Phyllis Schneck, deputy under secretary for cybersecurity and communications in DHS's National Protection and Programs Directorate, said that the U.S. is confronting adversaries unconstrained by the rule of law who "have a ton of money and they are eating our lunch." She said PPD-41 helps the U.S. get its agility back in part because it clarifies roles and responsibilities that can be difficult to hammer out in the rush of a major incident response.

Ziobro added that PPD-41 also takes steps to encourage the private sector to report cyber attacks to law enforcement.

"It's important that the private industry knows how to engage with the government, what it looks like, how their intellectual property, their business processes and reputation are going to be protected when they do call us," said Ziobro.

She and other panelists said one of the challenges has been to incentivize industry to reach out to government and to provide reasonable protections to companies that report breaches. Ziobro noted that PPD-41 does include principles that respect and protect industry.

She said that companies that report breaches will be treated as victims. In cases where companies might have violated regulations that contributed to or were discovered during the breach, the FBI will inform regulators that the company is cooperating with the investigation, and if it leads to a prosecution, there are strict criteria to protect the company's intellectual property, trade secrets and reputation.

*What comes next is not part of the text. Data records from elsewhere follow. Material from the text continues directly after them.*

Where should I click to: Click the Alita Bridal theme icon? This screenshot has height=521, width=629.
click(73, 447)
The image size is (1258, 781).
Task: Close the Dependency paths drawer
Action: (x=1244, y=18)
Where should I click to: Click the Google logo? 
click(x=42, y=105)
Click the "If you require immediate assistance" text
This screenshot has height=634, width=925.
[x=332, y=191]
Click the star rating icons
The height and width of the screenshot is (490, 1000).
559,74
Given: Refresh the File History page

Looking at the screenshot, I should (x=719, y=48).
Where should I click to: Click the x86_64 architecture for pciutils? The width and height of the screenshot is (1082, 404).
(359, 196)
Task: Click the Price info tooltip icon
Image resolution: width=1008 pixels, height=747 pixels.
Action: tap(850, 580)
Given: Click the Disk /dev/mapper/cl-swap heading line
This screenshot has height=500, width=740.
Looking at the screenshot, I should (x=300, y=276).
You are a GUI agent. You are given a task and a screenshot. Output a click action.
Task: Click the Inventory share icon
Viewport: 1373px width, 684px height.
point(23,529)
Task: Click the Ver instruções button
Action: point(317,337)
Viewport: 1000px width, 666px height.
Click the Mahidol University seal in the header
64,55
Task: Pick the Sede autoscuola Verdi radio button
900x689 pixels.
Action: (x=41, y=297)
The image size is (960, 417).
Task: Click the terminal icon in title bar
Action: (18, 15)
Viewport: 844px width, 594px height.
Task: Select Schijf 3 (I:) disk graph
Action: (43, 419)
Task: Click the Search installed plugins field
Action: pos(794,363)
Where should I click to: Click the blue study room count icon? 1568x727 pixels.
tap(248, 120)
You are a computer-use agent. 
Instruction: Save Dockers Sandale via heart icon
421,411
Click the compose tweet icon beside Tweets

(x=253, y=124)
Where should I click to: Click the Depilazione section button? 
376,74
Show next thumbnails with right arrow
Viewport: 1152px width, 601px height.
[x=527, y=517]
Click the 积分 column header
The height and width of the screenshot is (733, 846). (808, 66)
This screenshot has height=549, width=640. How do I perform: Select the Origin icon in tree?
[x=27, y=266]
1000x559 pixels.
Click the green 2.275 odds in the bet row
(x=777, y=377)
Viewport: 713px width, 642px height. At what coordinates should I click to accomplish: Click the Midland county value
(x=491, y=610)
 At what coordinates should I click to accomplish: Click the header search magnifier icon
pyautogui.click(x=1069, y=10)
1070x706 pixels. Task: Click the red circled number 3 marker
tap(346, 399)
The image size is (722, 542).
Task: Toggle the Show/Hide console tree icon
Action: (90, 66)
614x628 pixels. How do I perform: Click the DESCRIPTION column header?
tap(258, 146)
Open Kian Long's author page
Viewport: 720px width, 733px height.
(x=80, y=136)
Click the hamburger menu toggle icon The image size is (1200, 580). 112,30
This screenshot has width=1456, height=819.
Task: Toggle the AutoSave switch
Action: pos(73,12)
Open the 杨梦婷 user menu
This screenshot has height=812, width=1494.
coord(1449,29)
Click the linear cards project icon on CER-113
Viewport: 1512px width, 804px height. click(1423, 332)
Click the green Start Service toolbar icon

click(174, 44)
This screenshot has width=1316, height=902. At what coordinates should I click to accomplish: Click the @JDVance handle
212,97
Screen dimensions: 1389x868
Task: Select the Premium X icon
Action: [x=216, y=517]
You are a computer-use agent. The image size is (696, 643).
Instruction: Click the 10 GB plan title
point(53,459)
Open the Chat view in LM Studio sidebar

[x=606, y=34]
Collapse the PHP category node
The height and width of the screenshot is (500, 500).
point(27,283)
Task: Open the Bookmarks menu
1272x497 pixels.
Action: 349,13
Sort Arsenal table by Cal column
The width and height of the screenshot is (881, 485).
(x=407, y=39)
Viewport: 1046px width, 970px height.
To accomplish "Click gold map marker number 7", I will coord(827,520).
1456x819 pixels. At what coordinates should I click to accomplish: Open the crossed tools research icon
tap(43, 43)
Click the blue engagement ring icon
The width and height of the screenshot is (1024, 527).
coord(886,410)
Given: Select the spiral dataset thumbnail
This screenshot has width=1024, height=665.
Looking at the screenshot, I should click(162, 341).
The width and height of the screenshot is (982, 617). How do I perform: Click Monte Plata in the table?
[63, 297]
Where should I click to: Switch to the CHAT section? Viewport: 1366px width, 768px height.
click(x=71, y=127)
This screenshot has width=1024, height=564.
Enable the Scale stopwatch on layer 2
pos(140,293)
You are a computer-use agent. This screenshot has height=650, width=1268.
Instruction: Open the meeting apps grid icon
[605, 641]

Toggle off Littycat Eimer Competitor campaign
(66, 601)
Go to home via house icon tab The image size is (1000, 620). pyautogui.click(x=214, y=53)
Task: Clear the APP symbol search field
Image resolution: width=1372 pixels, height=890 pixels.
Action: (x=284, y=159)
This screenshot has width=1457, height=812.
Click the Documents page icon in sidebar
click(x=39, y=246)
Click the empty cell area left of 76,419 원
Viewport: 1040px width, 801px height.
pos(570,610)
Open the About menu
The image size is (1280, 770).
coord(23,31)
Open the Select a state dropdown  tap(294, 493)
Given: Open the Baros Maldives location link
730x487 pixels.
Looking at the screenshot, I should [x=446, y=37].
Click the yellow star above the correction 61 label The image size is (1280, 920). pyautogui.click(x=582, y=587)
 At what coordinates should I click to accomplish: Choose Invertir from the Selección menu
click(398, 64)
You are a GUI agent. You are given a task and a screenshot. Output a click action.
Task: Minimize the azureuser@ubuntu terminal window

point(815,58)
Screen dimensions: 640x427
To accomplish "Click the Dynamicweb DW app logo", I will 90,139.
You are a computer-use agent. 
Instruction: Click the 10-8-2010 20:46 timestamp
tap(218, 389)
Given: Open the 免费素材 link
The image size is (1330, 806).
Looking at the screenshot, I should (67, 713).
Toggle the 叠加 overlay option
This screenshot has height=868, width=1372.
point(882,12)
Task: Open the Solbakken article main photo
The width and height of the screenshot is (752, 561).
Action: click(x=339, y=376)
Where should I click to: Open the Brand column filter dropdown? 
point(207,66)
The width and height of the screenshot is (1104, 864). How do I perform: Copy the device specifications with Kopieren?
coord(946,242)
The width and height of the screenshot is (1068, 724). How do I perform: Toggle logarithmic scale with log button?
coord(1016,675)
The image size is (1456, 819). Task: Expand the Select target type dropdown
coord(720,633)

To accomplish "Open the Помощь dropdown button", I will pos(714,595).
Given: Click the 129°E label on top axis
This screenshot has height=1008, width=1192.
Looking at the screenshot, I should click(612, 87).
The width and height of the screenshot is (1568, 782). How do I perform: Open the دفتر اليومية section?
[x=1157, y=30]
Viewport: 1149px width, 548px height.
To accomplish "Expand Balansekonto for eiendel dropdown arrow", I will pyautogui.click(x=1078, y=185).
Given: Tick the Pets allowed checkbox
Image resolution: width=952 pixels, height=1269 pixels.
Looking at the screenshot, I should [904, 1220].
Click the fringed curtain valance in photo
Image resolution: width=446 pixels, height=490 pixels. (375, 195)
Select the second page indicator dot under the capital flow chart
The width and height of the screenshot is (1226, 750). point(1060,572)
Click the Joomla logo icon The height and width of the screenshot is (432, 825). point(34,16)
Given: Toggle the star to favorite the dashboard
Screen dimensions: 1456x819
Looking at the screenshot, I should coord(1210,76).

Richard Schaeffer said he believes that PPD-41 focuses on and provides clarity for larger corporations, but the bulk of American businesses are smaller entities that have little to no cyber staff, awareness or practices, and they don't know how to interact with government.

"If I'm an entity in the private sector… I only care about three things -- who do I call, when do I call them, and what should my expectations be when I call them?" he said, pointing out that PPD-41 doesn't make that entirely clear to smaller businesses.

Schaeffer said another challenge not clearly solved by PPD-41 is that many businesses don't see the value in working with the government and sharing information. He said that the government needs to make clear to businesses, especially small businesses, that it is in their interest to collaborate with government.

Phyllis Schneck said that it makes sense to have the response plan biased towards large companies and banks since that's where the greatest harm can take place, but, "there's a lot to be said for these small to medium business that are harboring a huge amount of threat that we're not seeing, a large piece of our situational awareness is just dark."

She said that's one of the problems not solved by PPD-41 – the fact that so many small organizations have been infected with malware that is lying in wait and can be activated and work its upstream into larger systems. "We're not seeing what's hanging out there, we're not seeing even the chronic quiet threat," she said.

Still, the conversation remains largely academic as there has yet to be an incident that has triggered the activation of a PPD-41 response. And, the panelists said they expect the response plan to continue to evolve. "I think we'll see some future presidential position paper… or some other mechanism to codify refinements," said Schaeffer.